------ Extrait

Groupe inclassable par excellence, Iona ne déroge pas à la règle avec ce septième album studio qui aura mis un long moment à être finalisé. Depuis l'excellent "The Circling Hour", le groupe a connu un changement de personnel : le multi-instrumentiste Troy Donockley est parti, remplacé aux Uilleann pipes et aux flûtes irlandaises par Martin Nolan, qui maitrise lui aussi parfaitement ces instruments et compte d'ailleurs un album solo à son actif.
Avant la sortie de ce disque, Iona a recommencé à donner un peu plus de concerts. Il semble que Joanne Hogg, qui ne voulait plus tourner soit de nouveau plus active. Pour preuve, elle est très présente sur ce double album, tant au niveau du chant que des compositions dont la plupart sont chantées avec parfois seulement des vocalises, tout en laissant une bonne place aux parties instrumentales.

------------
------ Données disponibles

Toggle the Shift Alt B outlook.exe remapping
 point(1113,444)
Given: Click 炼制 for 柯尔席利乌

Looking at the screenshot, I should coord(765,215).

------------

### Consigne
Reprenez la chronique de l'album entre « Groupe inclassable par » et « à son actif. », bornes incluses, en remplaçant « septième » par « huitième ».

### Réponse rédigée
Groupe inclassable par excellence, Iona ne déroge pas à la règle avec ce huitième album studio qui aura mis un long moment à être finalisé. Depuis l'excellent "The Circling Hour", le groupe a connu un changement de personnel : le multi-instrumentiste Troy Donockley est parti, remplacé aux Uilleann pipes et aux flûtes irlandaises par Martin Nolan, qui maitrise lui aussi parfaitement ces instruments et compte d'ailleurs un album solo à son actif.